This is a collaborative process.
We need you to help us to get to grips with your specific area of technology and to understand in detail what it is you have created, why it is important to the development of your business, and how it differs from any known technology.
That last point – what’s new and unique about your invention – often proves crucial when the strength of the patent application is eventually tested by a Patent Examiner. In an ideal world we would always recommend conducting searches for existing “prior art” before preparing a patent application, to get the clearest possible picture of what is out there already and what distinctions we can draw between the known technology and your invention. In reality this decision often depends on budget.
You should be aware from the beginning that filing a patent application means disclosing your invention to the world. Eighteen months from its filing a patent application will, unless you choose to withdraw or abandon it, be published on the website of one or more Patent Offices and be freely available to anyone that cares to search for it.
And a patent application needs to give the reader a clear idea of what your invention is and does. To be valid, a patent must be sufficiently clear and complete to enable a skilled person to put the invention into practice for themselves. If there is some “ingredient X” vital to the implementation of your invention, it cannot be left out if the patent is to withstand later attack.
Keep in mind also that no technical information can be added to a patent application after it has been filed at a Patent Office. It is common to amend applications during the application process, to get around official objections, but these amendments cannot involve adding technical subject matter. This is another reason why you should give us as much technical detail as is available at the outset.
Once you have provided the necessary technical information it is for us to incorporate that into the specification that will form the main body of your patent application. This is to contain, among other things:
- an explanation of the relevant background technology
- a detailed description of one or more ways to put your invention into practice. This is normally the largest part of the specification. Drawings are often required
- a set of patent “claims”.
The first of the claims is normally crucial. It is a short, pithy statement of the essential features of the invention. It will determine the scope of protection conferred by the patent: a competitor whose product or service lacks even one feature of the claim will escape infringement, so the claim needs to be written broadly enough to cover variants of your invention. At the same time, the claim must be specific enough to capture what it is about your invention that distinguishes it from the technology that has gone before in a non-obvious way. By convention a patent claim, however long it needs to be, contains no full stops, which can make its meaning and syntax a little difficult to decipher.
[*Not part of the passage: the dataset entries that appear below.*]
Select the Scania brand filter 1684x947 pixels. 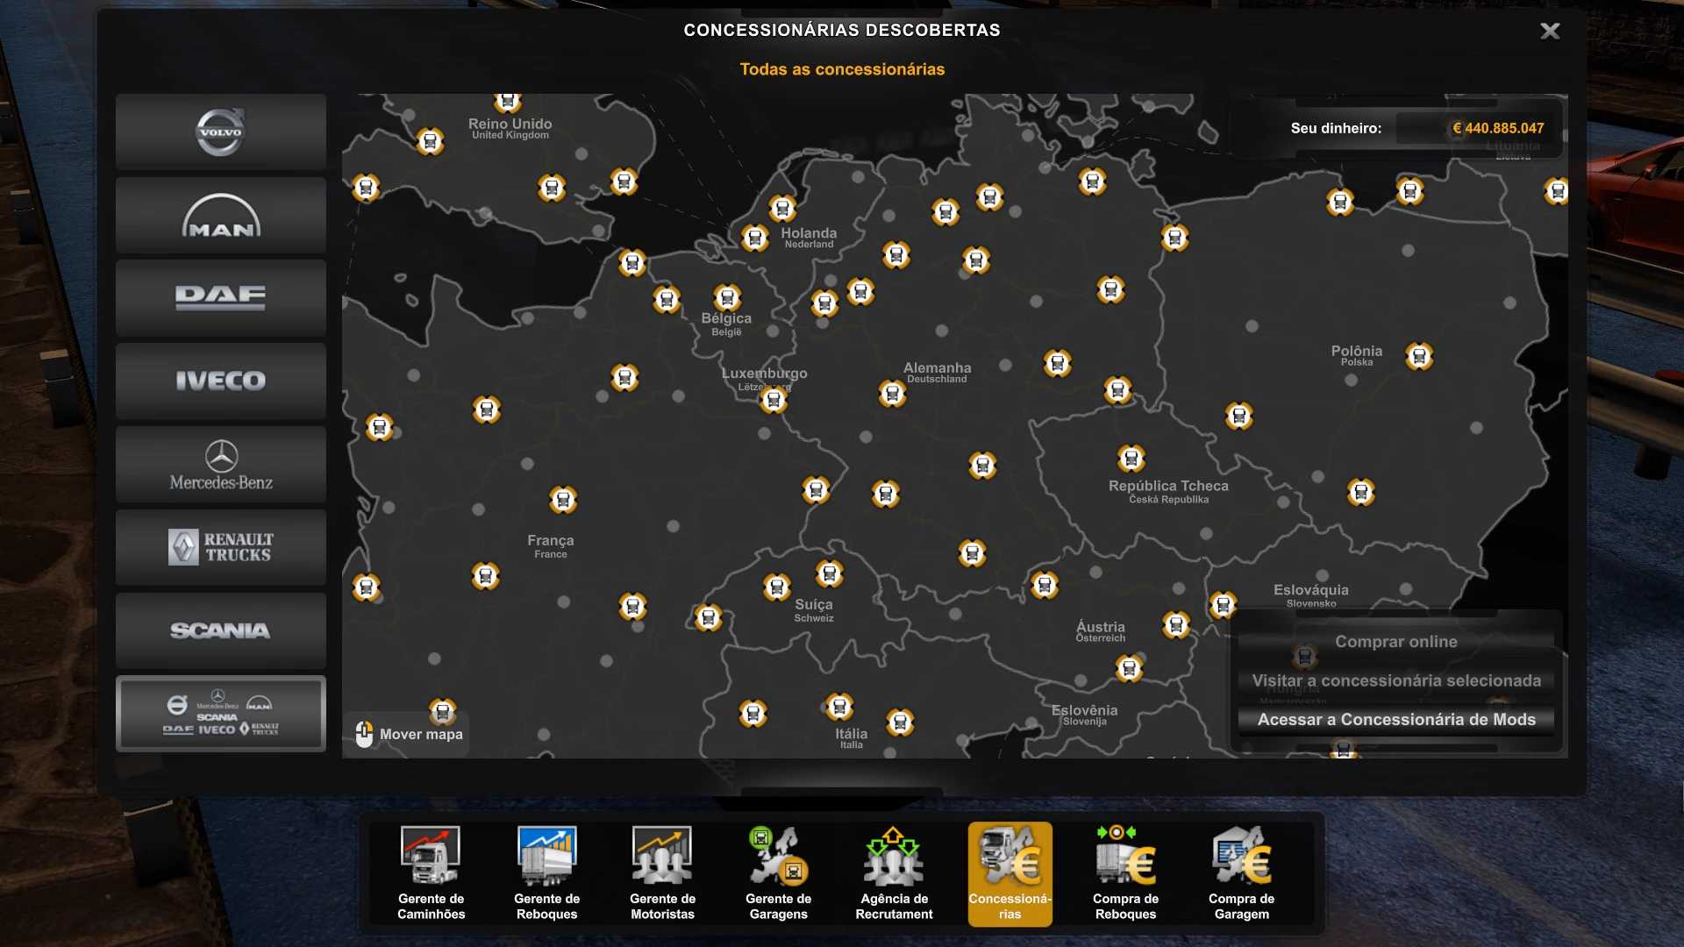click(220, 630)
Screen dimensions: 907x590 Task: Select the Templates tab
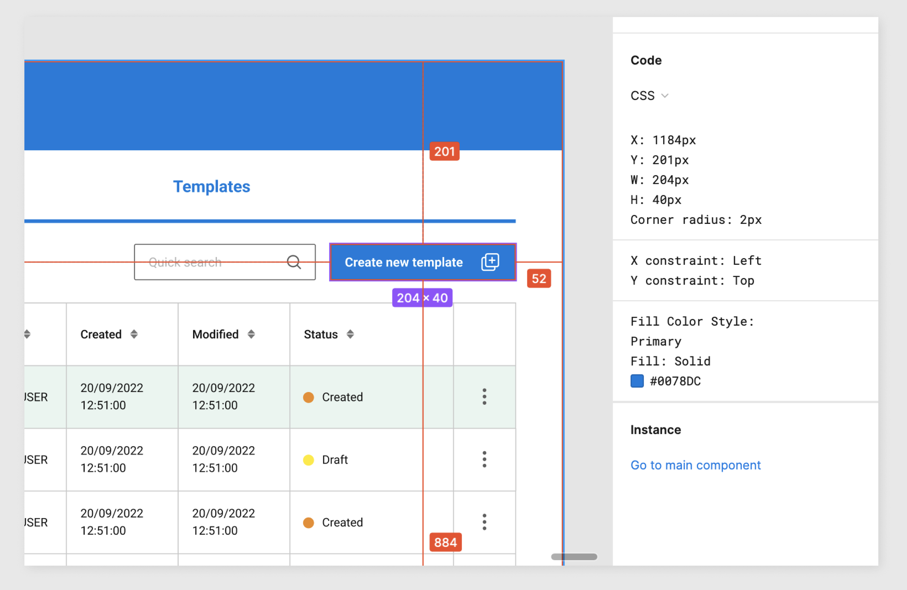(212, 187)
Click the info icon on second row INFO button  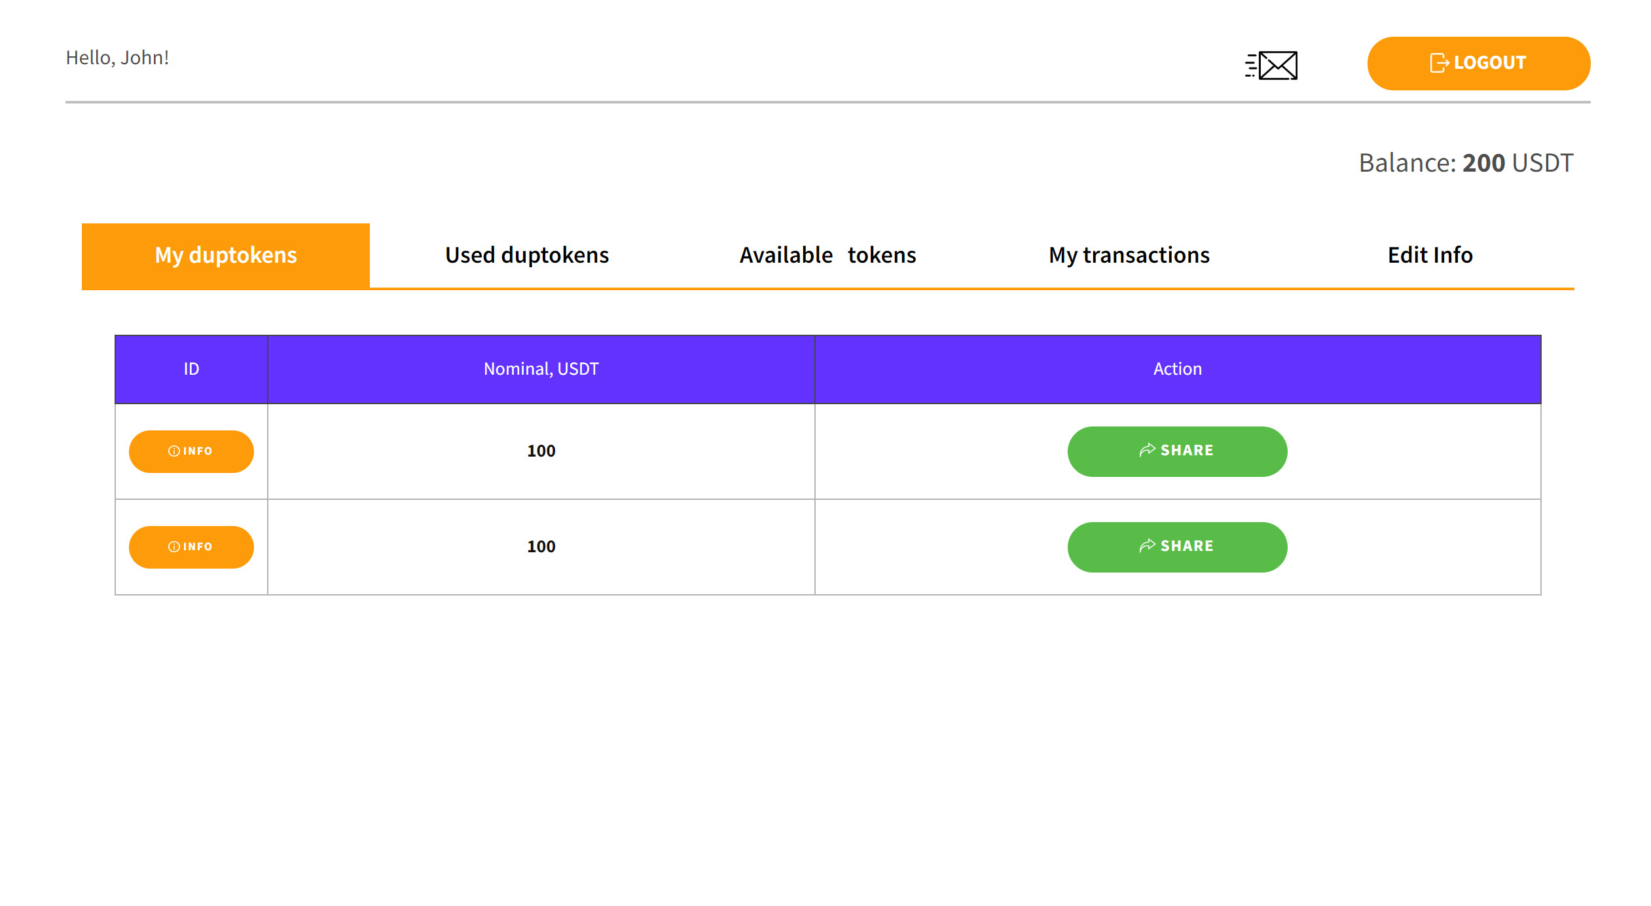click(x=173, y=546)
Crafting the claims is one of the key parts of the patent attorney’s role.
Once a first draft of the application is ready we need you to take a hard, critical look and to give us your feedback so that we can get to a version which is clearly in line with your thinking before we file it at the Patent Office.
The act of filing establishes an effective date for the application which can subsequently be retained for matching applications in overseas territories. Disclosures of the invention – by you or by others – after the filing date do not prejudice the patent application, so at this point, although the application process has a long way yet to run, you can get on with commercialisation of the invention without having your hands tied by the obligation to keep it confidential.